We thus turn to the issue of whether there was extrinsic evidence to demonstrate that Ford transferred the property with the intent to defraud his creditors. The bankruptcy court found such evidence in the fact that Ford had transferred the property to himself and his wife one day after Poston obtained a judgment against him in state court, conveniently choosing to correct, at that point in time, what was then a six-month old mistake. Having heard Ford's testimony at trial and having considered the circumstances surrounding the transfer, the bankruptcy court determined that Ford acted not with the intent to correct the deed, but with the intent to defraud. The question of whether a debtor has the requisite intent is a question of fact, and the factual findings of the bankruptcy court and the district court are to be affirmed unless clearly erroneous. Reed v. First Texas Savings Association, Inc., 700 F.2d 986, 992 (5th Cir.1983). This finding of the bankruptcy court, affirmed by the district court, is not clearly erroneous.

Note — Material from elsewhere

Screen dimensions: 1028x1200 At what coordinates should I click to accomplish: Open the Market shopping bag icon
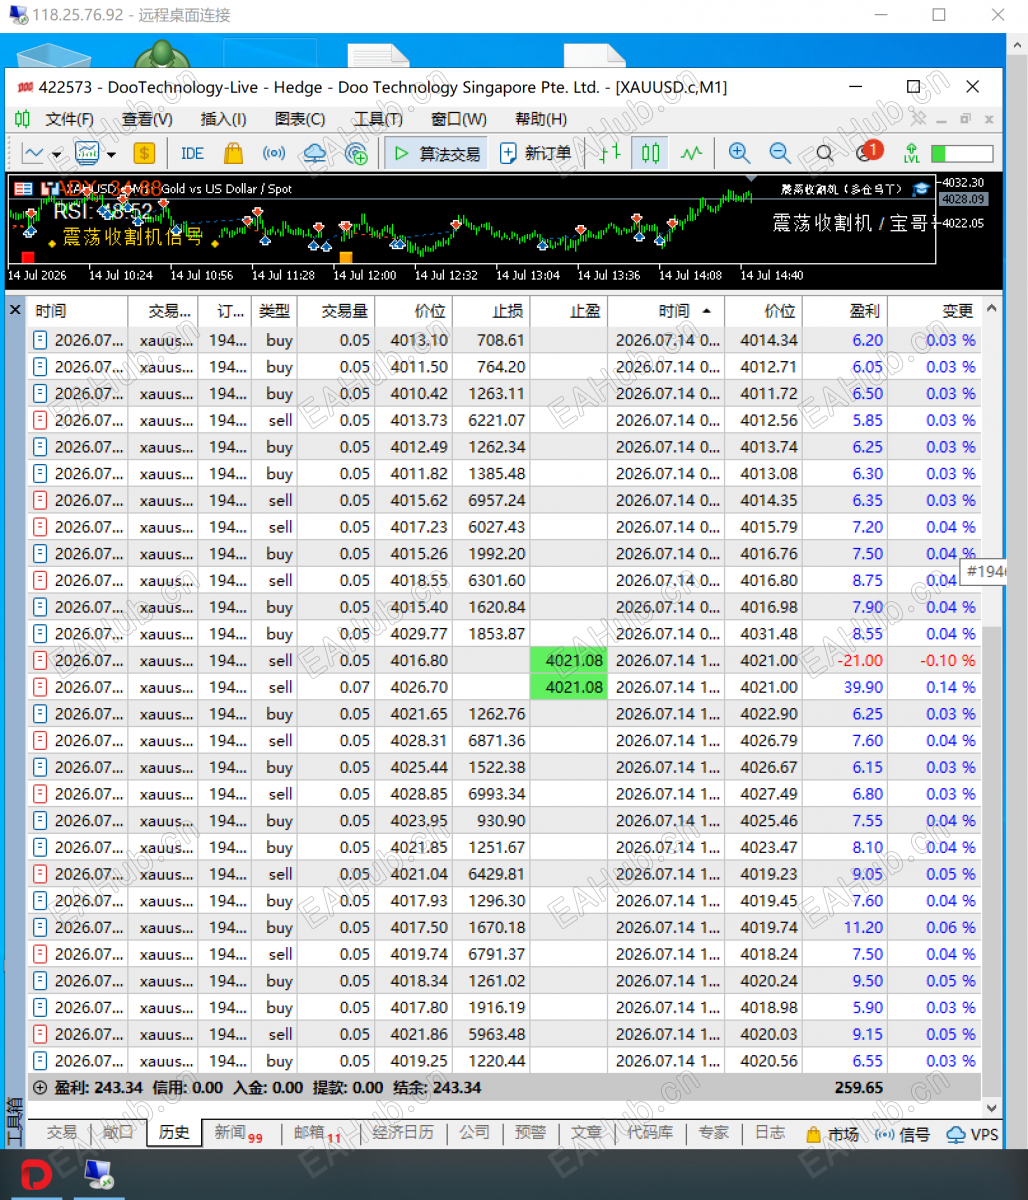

The decision of the district court is
Section 34-4 provides the following:
Sec. 34-4. Exemption created.--Every householder or head of a family residing in this State shall be entitled, in addition to the property or estate which he is entitled to hold exempt from levy, distress or garnishment under Secs. 34-26, 34-27 and 34-29, to hold exempt from levy, seizure, garnishment or sale under any execution, order or process issued on any demand for a debt or liability on contract, his real and personal property, or either, to be selected by him, including money and debts due him, to the value of not exceeding $5,000. The word "debt," as used in this title, shall be construed to include a liability incurred as the result of an unintentional tort.
Va.Code Sec. 34-4 (1950) (1984 replacement volume). According to Ford, the property at issue is worth approximately $2,000.